The stage floating on the Niger river

The stage floating on the Niger river

The Dutch Embassy in Bamako informed me beforehand that for Ségou 'all non-essential trips are being discouraged'. Furthermore, it is advisable to avoid places where many people meet, especially foreigners. What is essential? And avoid places where many people come together, easier said than done during a festival! After some pondering, I decide to see the appeal that has been made to me for a contribution to the architecture conference as essential, partly because I assume that the organisation must be sure of its cause. They will not take the risk to expose the audience and all those bands to danger, will they?

Still not completely reassured, but with a positive mood, I travel to Ségou via Casablanca and Bamako. The welcome is warm and hearty. I meet with friends from the African architecture and culture world and I get to know new people during the opening night. The next morning the conference starts with presentations on the architecture of Ségou and the importance it plays in a contemporary city. There is a series of beautiful buildings in the city, generally built in the years 1900-1940 by the French. Unlike many buildings in former colonies, however, they do not reflect the architecture styles of the colonial powers at the time.

Groupe Centrale, a characteristic Neo-Sudanese style building

Groupe Centrale, a characteristic Neo-Sudanese style building in the centre of town

The French architects were impressed by the original architecture of Mali and therefore took over its style characteristics in their designs. In the 'neo-Sudanese style' you see forms that are related to the ‘banco’ building style that one sees in Djenné and Timbuktu, some other historic cities lying downstream. In a presentation by Michel Fleury at the architecture conference during the Festival sur le Niger, this was discussed in more detail, in which the study by Janneke Bierman (nowadays heading Bierman Henket architects) and Joep Mol from 1993 served as a reference book. Work that eventually led to the restoration of the Groupe Centrale, an important school in the city, one of the reasons for me to visit the city in 1994.

The conference continued with a number of presentations that highlighted different strategies for preserving heritage. My contribution, aimed at an initiative-rich private sector that invests in monumental buildings with the aim to use them for the sustainable development of the city, such as Stadsherstel Amsterdam NV has been doing since the mid-50s and Hifadhi Zanzibar for several years in Stone Town for the coast of East Africa, was well received.

The festival was set up by the cultural entrepreneur Mamou Daffé, who is convinced that stimulating culture is essential for social cohesion and economic development. Since 2005 he has invested in a cultural centre, in exhibition spaces, in a hotel and brings together other entrepreneurs, the government, local and international funds.

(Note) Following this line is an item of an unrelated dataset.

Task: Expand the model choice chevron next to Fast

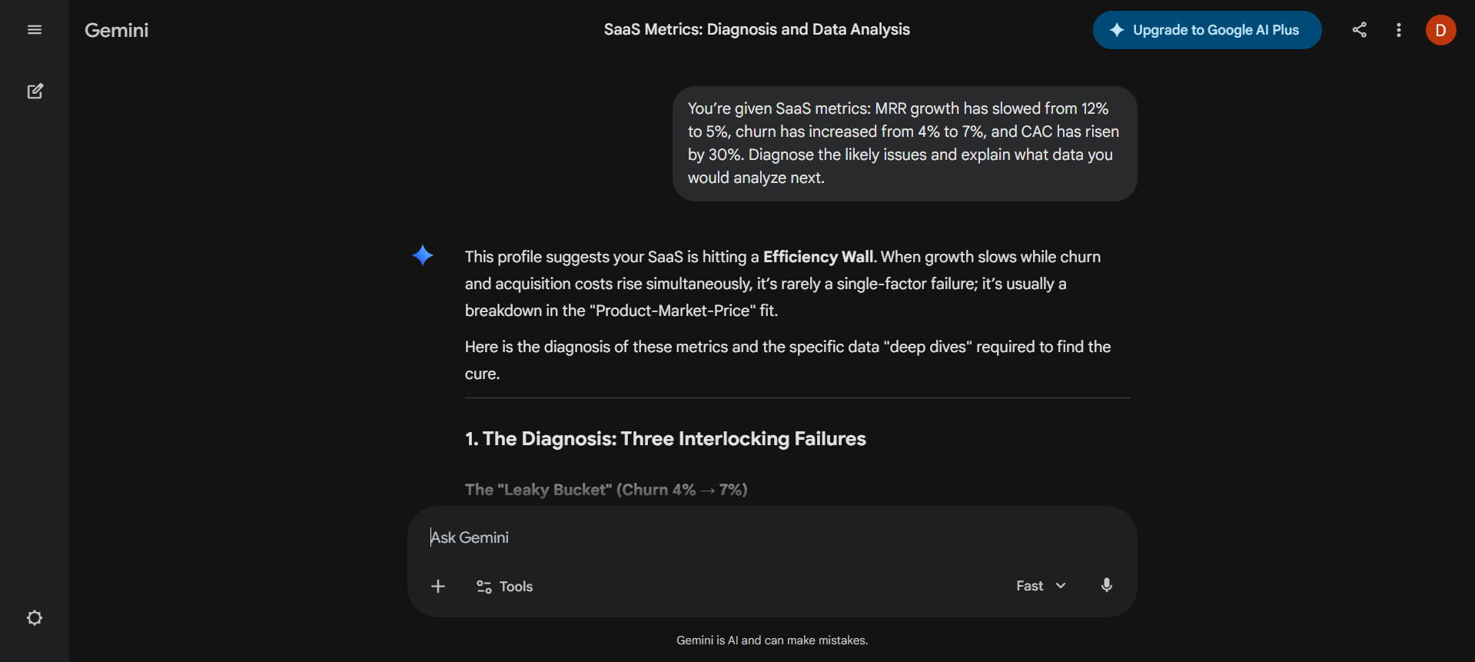Action: (1061, 585)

The opening play of the festival under the eyes of safety forces

The opening play of the festival under the eyes of safety forces

The Minister of Culture of Mali underlined during her speech at the opening that the government fully supports the festival and sees it as a cultural fist against terrorism that plagues the country. During the festival, 400 soldiers guarded the festival visitors.

The audience wasn’t scared away by the threat. The visitors were carried away by new sounds from Kareyce Fotso from Cameroon, the Afro-fusion of the Women Groove Project from Senegal and the super popular magreb rock from Hoba Hoba Spirit from Morocco, as well as by veterans like Oliver Mtukundzi from Zimbabwe. Habib Koïté and Salif Keita from Mali, with whom every word is sung.

Festival visitors

None of the more than thirty bands that perform on the floating stage on the river Niger is put off by the safety situation. I cannot imagine a more peaceful atmosphere than during this vibrant festival in Ségou. Have we all crawled through the eye of the needle? Was the risk justified? We will not know. It ended well and the days were unforgettable for me and I suspect almost all other 30,000 visitors. We stood shoulder to shoulder for peace, but Mamou Daffé and his fellow citizens are left behind at the front. They are the real heroes. If possible, I will stand side by side again next year.